**Brief**
Repeat exactly the line with "This screenshot has" and each line after it to the end of the data below; pictures stay out.

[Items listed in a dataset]
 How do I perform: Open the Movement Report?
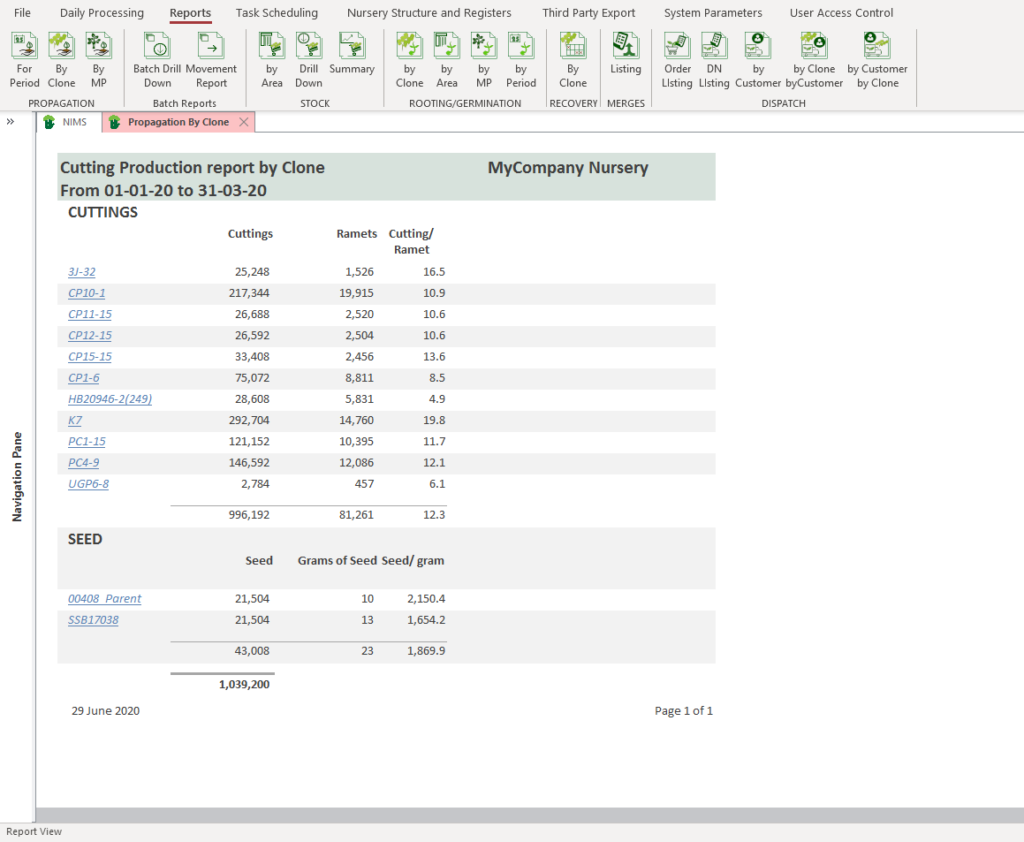tap(211, 59)
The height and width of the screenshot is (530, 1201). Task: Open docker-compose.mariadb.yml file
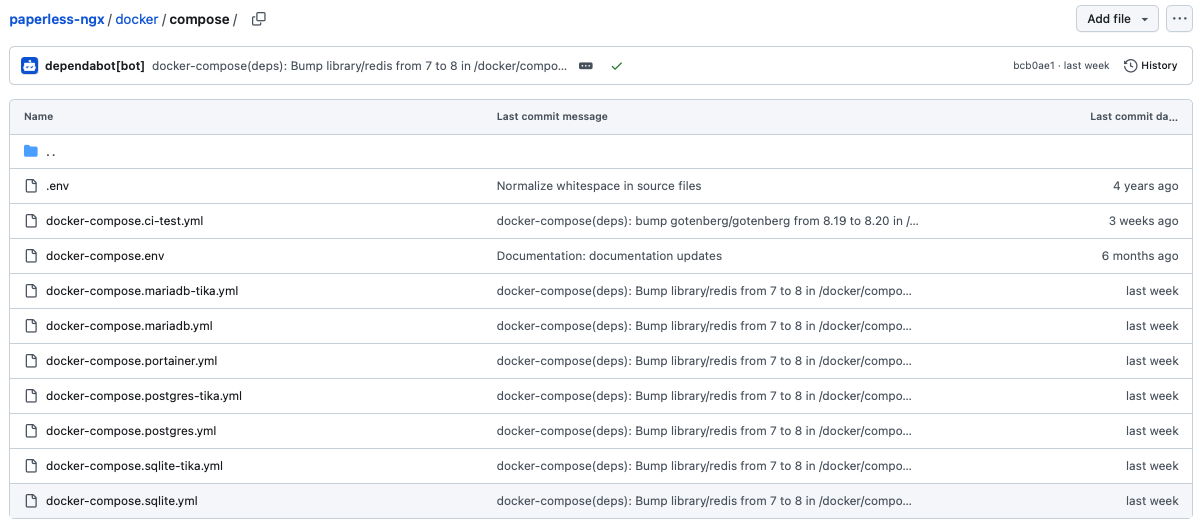[x=129, y=326]
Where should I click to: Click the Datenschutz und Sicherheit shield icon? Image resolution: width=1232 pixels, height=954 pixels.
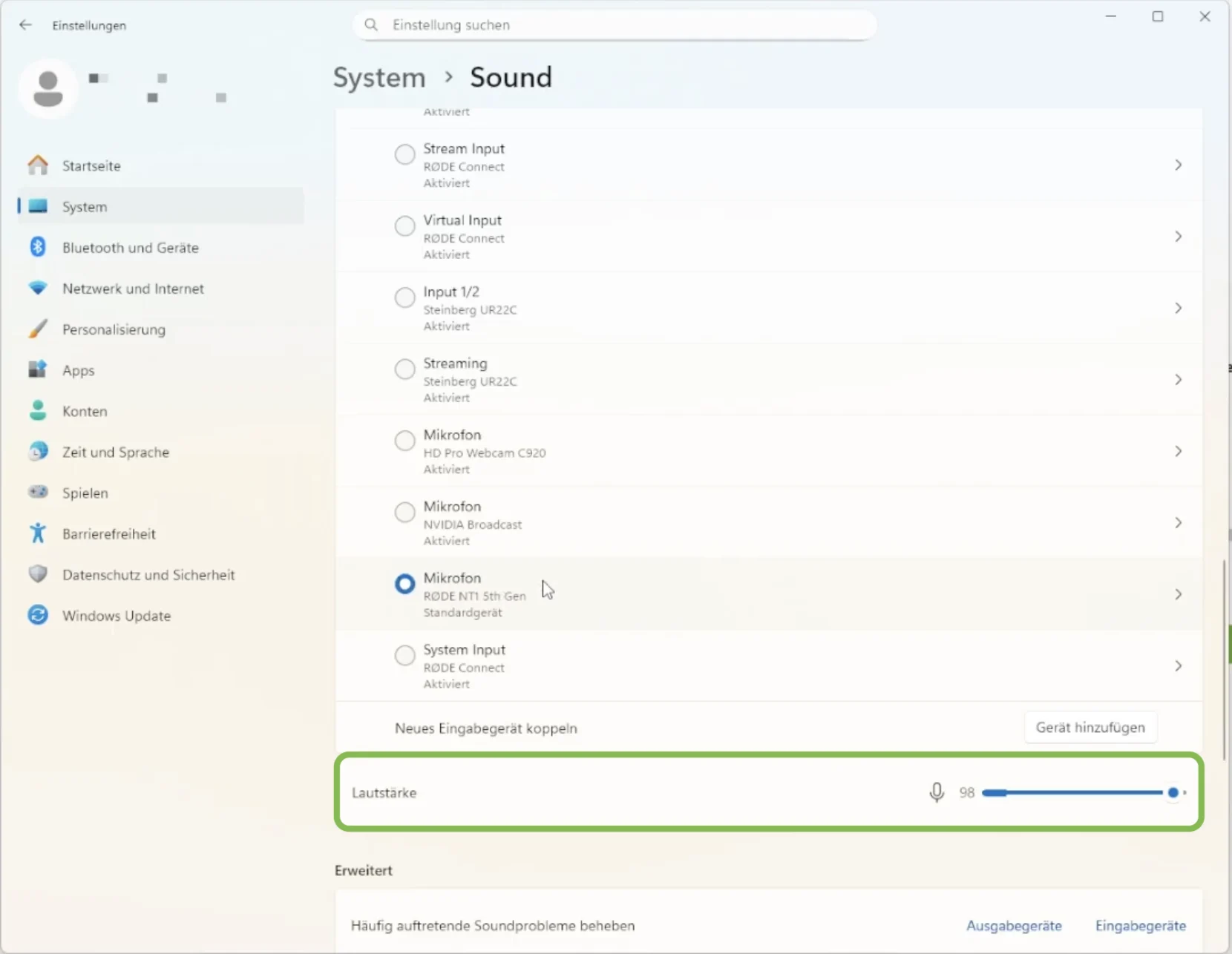pos(38,574)

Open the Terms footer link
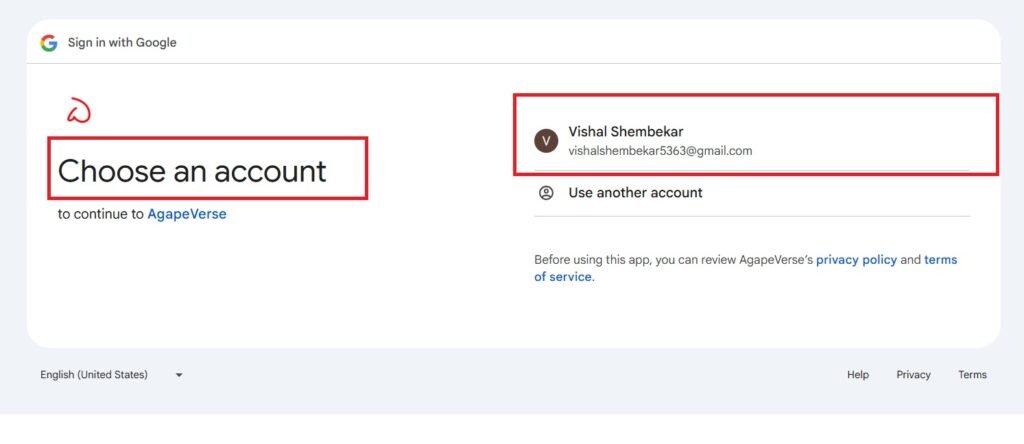pos(972,375)
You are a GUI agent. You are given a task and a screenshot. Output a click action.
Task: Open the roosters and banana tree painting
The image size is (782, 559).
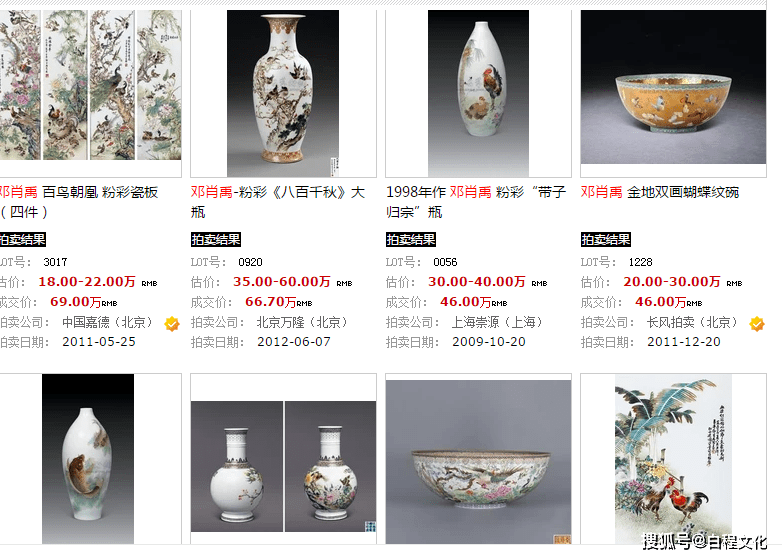tap(673, 459)
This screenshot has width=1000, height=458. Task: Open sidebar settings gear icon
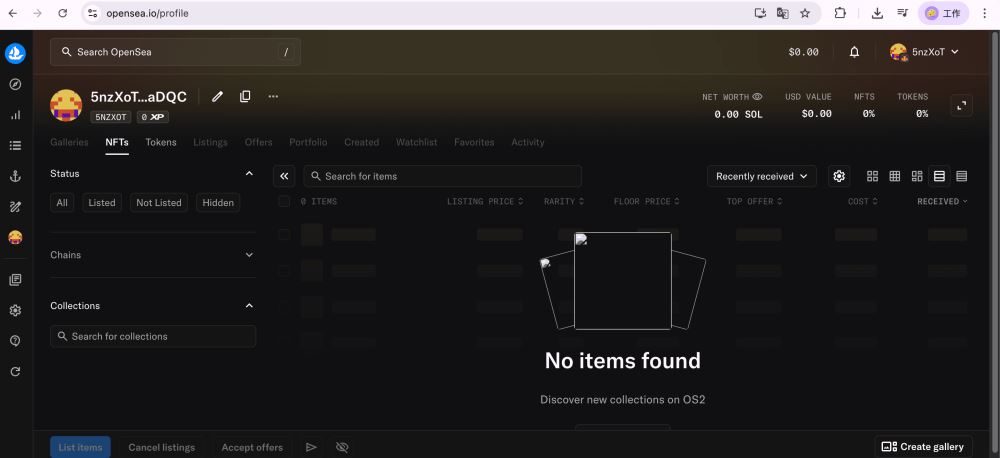(x=15, y=310)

**Solution for this problem**
This screenshot has width=1000, height=458. Task: Open sidebar settings gear icon
(x=15, y=310)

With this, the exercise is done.